Shortly after Barroso’s vote, however, Justice Flávio Dino, rapporteur for the lawsuit, withdrew ADPF 442 from the plenary agenda. Justice Gilmar Mendes then presented a motion to interrupt the virtual trial and determine that the case be heard in a physical plenary session, with in-person debate among the justices. The preliminary injunction regarding ADPFs 989 and 1207 was also not endorsed by the STF Plenary. The majority of the Court followed the vote of Justice Gilmar Mendes, who recognized the issue’s relevance but concluded that the precautionary requirements, especially the risk of immediate damage, did not exist. Justice Luiz Fux voted against granting the preliminary injunction, arguing that the issue involves profound moral and political controversy and that it is not the role of the Judiciary to replace the legislature in formulating public policy.

This scenario is nothing new. In Brazil, since the mid-2000s, the institutional debate on abortion rights has been reignited from time to time, but regressive movements have followed this, turning enthusiasm into frustration. The struggle for abortion rights, when viewed in retrospect, is instructive in this sense: there are never solid reasons for great enthusiasm.

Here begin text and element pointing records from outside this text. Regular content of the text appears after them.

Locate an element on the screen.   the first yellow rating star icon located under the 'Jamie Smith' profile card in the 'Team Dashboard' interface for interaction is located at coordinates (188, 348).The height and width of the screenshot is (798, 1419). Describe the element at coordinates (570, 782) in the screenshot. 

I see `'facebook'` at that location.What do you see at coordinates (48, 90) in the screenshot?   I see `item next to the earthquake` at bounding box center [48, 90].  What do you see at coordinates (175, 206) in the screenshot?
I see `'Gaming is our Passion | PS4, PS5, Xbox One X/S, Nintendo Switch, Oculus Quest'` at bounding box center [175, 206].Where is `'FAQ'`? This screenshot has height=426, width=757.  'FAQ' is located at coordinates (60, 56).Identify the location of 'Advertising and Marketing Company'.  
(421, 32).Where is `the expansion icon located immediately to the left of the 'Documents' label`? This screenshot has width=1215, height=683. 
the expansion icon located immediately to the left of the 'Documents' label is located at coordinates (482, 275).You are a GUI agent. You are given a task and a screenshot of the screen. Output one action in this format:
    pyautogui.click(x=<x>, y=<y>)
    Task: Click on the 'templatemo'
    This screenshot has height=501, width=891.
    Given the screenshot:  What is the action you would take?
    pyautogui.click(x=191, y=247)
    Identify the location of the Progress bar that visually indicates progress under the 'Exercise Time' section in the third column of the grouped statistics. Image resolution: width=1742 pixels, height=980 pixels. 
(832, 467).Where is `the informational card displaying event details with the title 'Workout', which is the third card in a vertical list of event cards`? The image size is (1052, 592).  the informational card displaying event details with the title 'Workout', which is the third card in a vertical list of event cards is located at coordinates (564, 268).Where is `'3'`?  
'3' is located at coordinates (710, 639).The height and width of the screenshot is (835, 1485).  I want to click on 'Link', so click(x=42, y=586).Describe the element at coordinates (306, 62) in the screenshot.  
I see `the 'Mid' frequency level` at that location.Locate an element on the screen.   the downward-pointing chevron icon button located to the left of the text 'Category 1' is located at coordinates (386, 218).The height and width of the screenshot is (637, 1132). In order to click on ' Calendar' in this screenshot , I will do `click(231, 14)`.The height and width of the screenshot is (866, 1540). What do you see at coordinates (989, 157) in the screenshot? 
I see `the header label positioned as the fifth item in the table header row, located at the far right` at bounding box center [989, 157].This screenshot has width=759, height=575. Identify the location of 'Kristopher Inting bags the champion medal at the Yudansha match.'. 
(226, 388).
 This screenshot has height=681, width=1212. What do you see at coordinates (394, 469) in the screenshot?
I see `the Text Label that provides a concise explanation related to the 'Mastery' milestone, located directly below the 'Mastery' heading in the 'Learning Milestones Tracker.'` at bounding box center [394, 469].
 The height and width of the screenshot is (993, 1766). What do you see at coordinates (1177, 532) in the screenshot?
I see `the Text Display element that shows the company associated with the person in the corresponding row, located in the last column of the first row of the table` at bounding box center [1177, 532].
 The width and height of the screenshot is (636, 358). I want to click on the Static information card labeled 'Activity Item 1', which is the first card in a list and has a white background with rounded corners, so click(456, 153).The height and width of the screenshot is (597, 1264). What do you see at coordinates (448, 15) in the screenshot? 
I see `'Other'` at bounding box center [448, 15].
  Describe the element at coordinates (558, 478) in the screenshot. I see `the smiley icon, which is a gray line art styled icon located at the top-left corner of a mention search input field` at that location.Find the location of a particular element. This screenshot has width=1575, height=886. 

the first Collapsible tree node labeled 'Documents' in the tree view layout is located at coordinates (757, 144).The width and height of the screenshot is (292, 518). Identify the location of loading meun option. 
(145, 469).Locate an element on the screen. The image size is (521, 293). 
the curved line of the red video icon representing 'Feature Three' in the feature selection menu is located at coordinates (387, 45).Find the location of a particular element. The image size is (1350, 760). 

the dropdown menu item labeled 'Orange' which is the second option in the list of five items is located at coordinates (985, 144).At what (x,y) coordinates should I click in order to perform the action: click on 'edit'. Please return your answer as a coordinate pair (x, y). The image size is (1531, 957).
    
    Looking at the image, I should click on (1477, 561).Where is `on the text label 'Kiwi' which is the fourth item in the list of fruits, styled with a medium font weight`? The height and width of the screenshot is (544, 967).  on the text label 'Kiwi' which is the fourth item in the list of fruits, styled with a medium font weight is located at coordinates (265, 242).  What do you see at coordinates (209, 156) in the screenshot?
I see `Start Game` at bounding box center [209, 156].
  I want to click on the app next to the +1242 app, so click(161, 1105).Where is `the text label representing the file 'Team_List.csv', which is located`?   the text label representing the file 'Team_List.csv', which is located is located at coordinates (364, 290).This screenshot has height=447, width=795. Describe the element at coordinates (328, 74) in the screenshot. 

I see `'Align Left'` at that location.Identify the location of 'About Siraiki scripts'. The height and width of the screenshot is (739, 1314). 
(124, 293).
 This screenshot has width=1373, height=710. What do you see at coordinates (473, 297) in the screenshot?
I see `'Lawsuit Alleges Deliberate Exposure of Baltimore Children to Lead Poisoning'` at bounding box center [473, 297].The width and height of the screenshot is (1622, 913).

Even less so at this moment, because since 2023 this struggle has been fought with little or no support from a progressive government that has, otherwise, vigorously confronted the far right’s continuous advances in Brazil and around the world.

In addition to the regressive movements regarding access to legal abortion listed in a recent assessment by SPW, at this moment, the names on the list to replace Barroso are all potentially or openly opposed to the agenda. The chosen name will therefore join the bench opposed to abortion rights, which already includes the two Justices appointed by Bolsonaro, Justice Luiz Fux — the third voice of Bolsonarism in the Court — and Justice Flávio Dino, who replaced Rosa Weber and has already spoken out against decriminalization. At the same time, the forces  opposing abortion rights in Congress have been vigorously pushing for legislative rollbacks since last year. And the approach of the 2024 presidential election, which will once again be very heated, certainly adds more obstacles to this path.

In this context, any institutional gains must be valued. In this case, for example, the content of the votes left by Minister Barroso is a significant legacy that can and should be widely disseminated in society. Above all, it is crucial to support social mobilization initiatives in defense of legal abortion, primarily through the Criança Não é Mãe (Children Are Not Mothers) Campaign, which has managed to amplify its reach and support and vigorously sustain the agenda of abortion rights as a topic of democracy in public debate. Giving up is not an option.